WORK REQUEST —
Transcribe the line holding "Hide BET Pluto TV using its block icon" together with every line after it, through the end of the records, exactly and with no pictures.

Segment Start: INFORMATION PROVIDED

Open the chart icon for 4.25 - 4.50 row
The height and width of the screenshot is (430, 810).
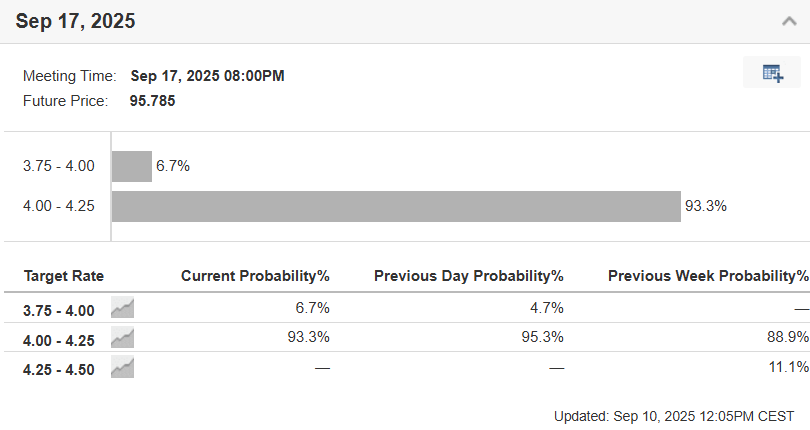point(122,367)
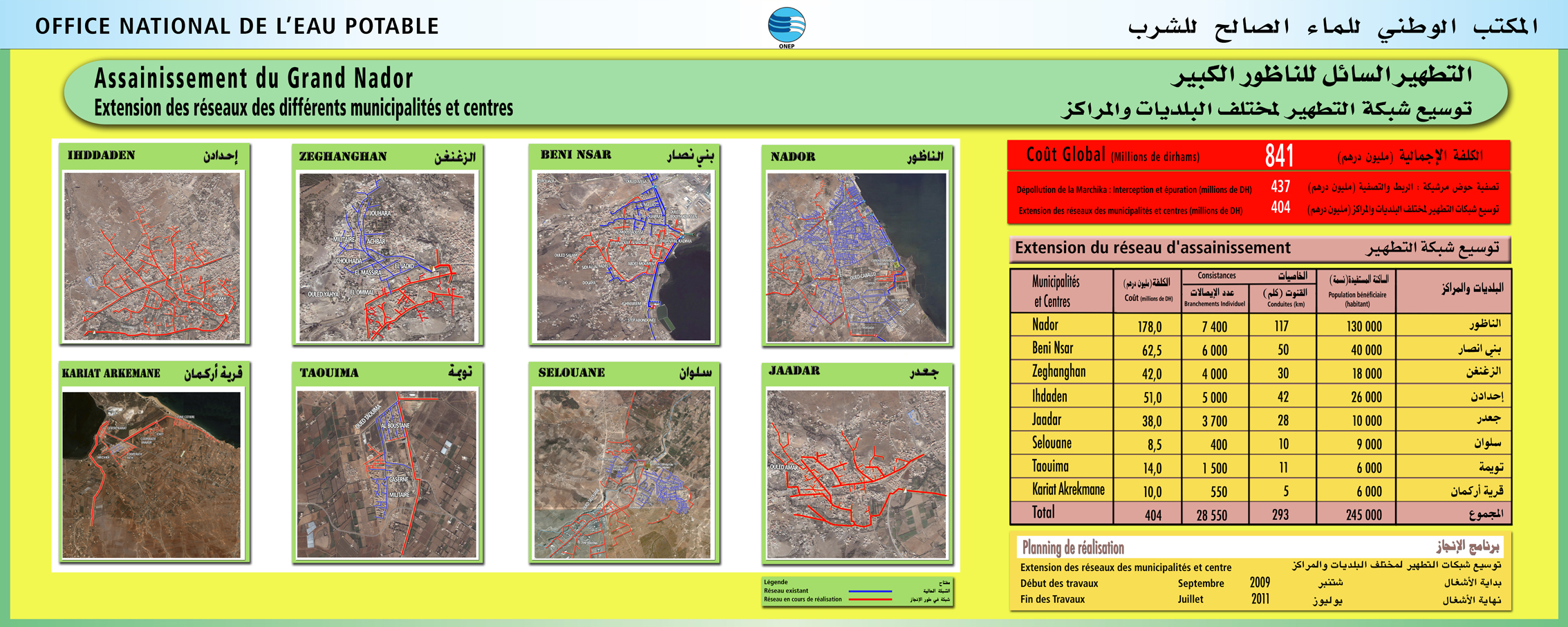1568x627 pixels.
Task: Click the blue 'Réseau existant' legend line
Action: (x=870, y=592)
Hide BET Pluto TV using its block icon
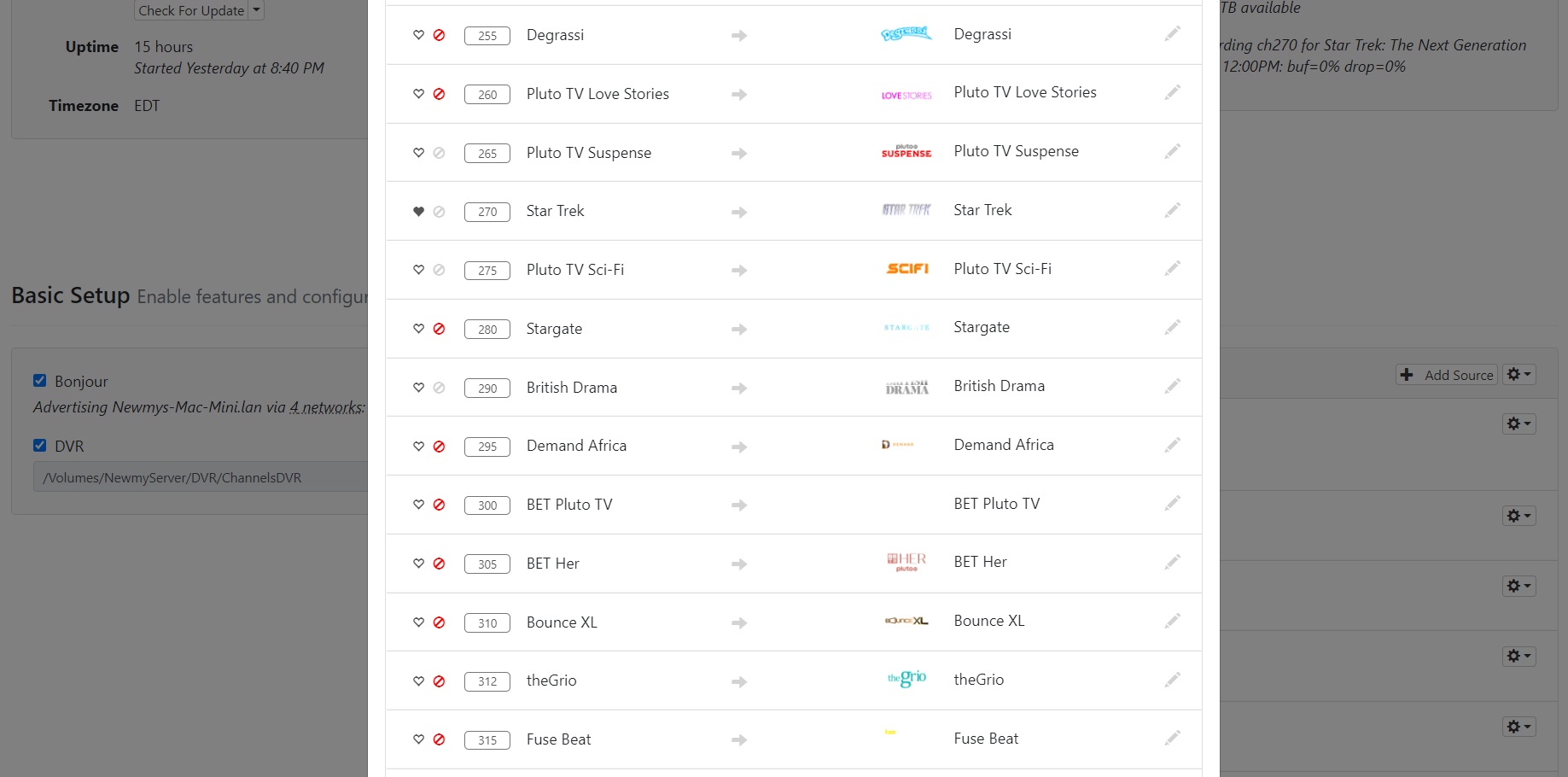Viewport: 1568px width, 777px height. 439,505
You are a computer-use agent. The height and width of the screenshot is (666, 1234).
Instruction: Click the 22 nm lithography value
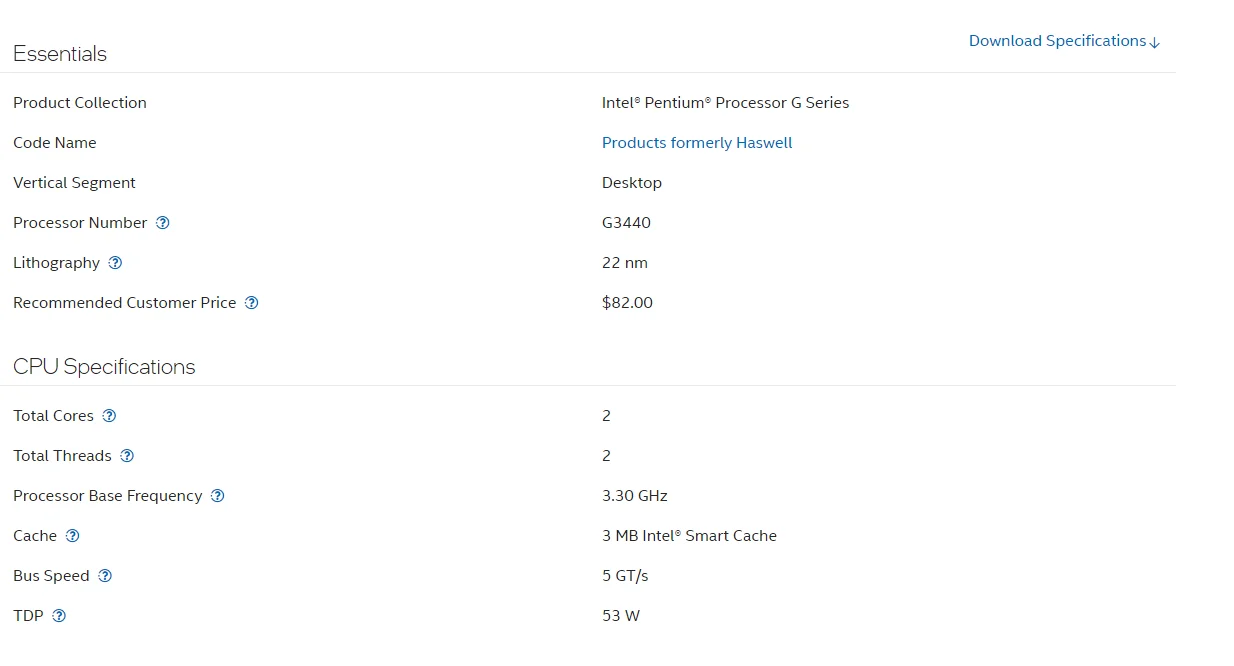coord(625,263)
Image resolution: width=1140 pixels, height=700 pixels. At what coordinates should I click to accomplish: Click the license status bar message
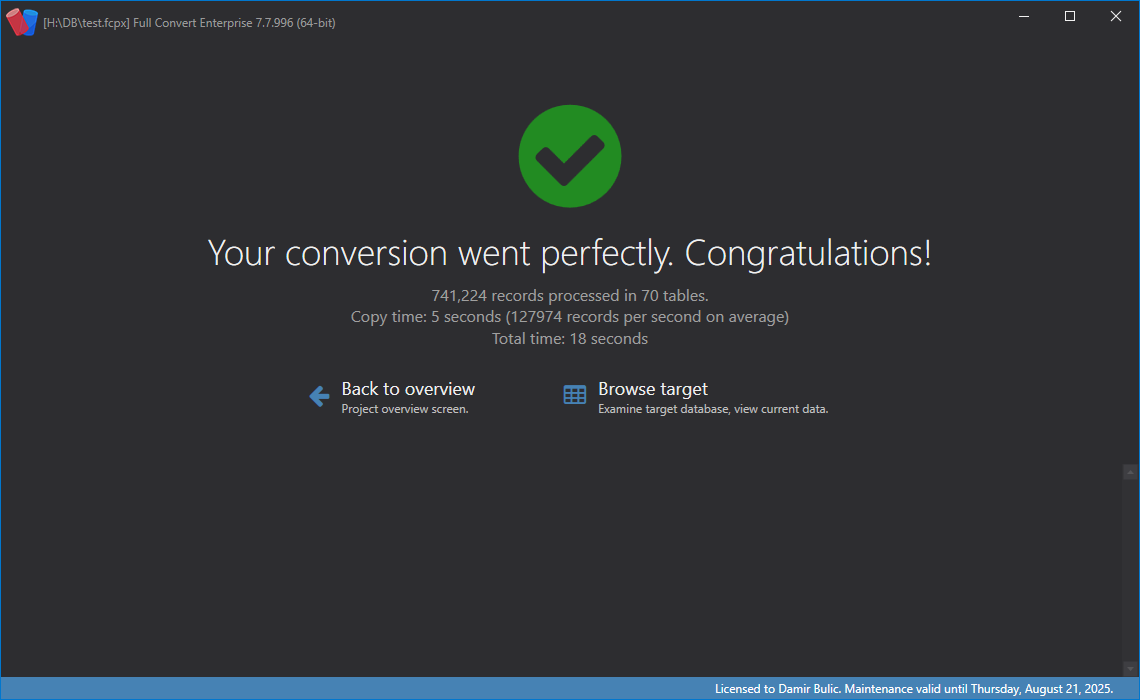pos(913,689)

Segment End: INFORMATION PROVIDED

EXERCISE RESULT —
Hide BET Pluto TV using its block icon
Viewport: 1568px width, 777px height. 439,505
You are a computer-use agent. The height and width of the screenshot is (666, 1234).
Instruction: Click the 22 nm lithography value
coord(625,263)
Image resolution: width=1140 pixels, height=700 pixels. At what coordinates should I click to accomplish: Click the license status bar message
pos(913,689)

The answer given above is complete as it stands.